Comment on ‘No association of primary Sjögren’s syndrome with Fcγ receptor gene variants’

The article by Haldorsen et al.¹ describes a genetic association study for primary Sjögren’s syndrome (pSS), and the FCGR gene cluster on Chr1q22. The study evaluated both genomic copy number variation (CNV) in the FCGR3B gene, and four single-nucleotide polymorphisms (SNPs) in FCGR2A, FCGR3A and FCGR3B, respectively. No associations were observed.

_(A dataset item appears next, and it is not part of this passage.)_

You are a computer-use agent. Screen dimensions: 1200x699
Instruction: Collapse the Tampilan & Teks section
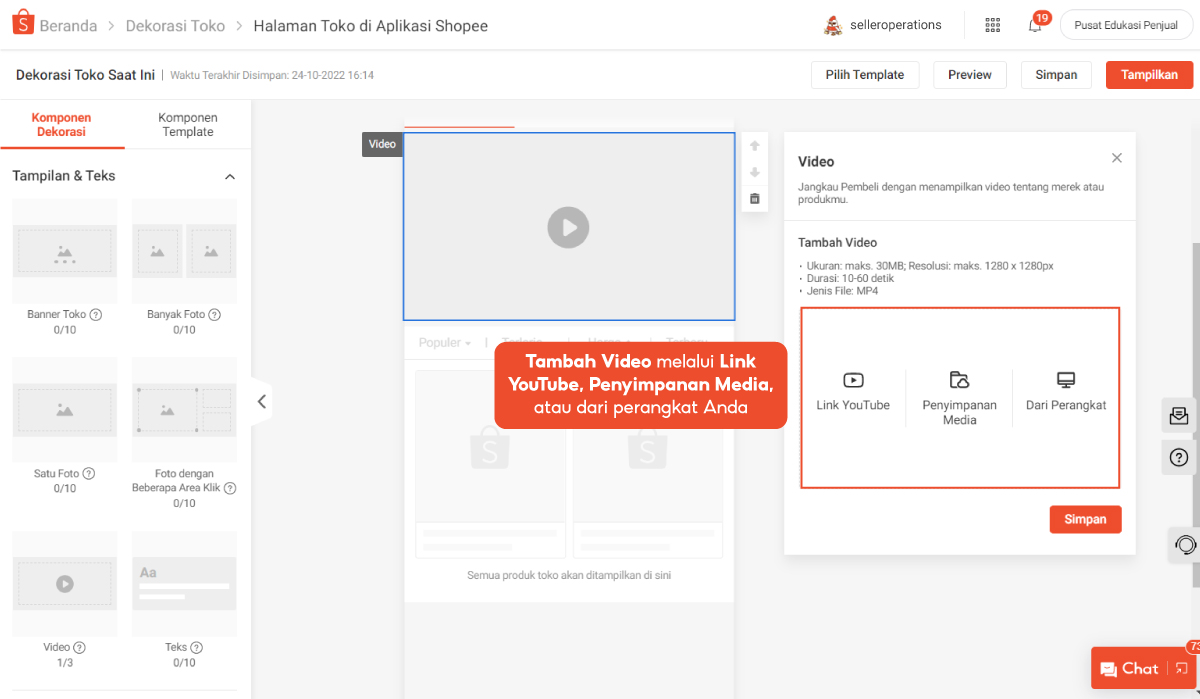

Copy number variation has been identified in multiple genes in the FCGR gene cluster,² but perhaps the best characterized in FCGR3B. Individuals may carry 0, 1, 2, 3 or 4 copies of FCGR3B, indicating that a single chromosome may carry a deletion or a duplication of the gene. In recent years, a convincing body of evidence has accumulated demonstrating that low FCGR3B copy number (that is, 0 or 1 copy, or carriage of a FCGR3B deletion on at least one chromosome) is associated with susceptibility to systemic autoimmune disease (reviewed in the study by McKinney and Merriman³), and in particular, systemic lupus erythematosus (SLE). As there is considerable clinical, serological and genetic overlap between SLE and pSS, characterization of the association between low FCGR3B and pSS is of great interest. While the Haldorsen et al.¹ study, which examined FCGR3B CNV in Norwegian pSS patients, was negative, two previously published studies have both reported an association between low FCGR3B copy number and pSS in American⁴ and Australian⁵ cohorts, and we were the authors of this latter study. Haldorsen et al.¹ suggest that the discrepancy between our two studies is due to technical superiority of their study (in terms of a small difference in the stringency of the allowable standard deviation of the replicate ΔCq values), or the fact that our controls were not gender matched (without providing a rationale for suggesting there will be a gender difference in autosomal FCGR3B CNV genotype frequencies in the controls). However, there are more profound differences between these two studies, and we believe it is the validity of the Haldersen et al.¹ study that is in doubt.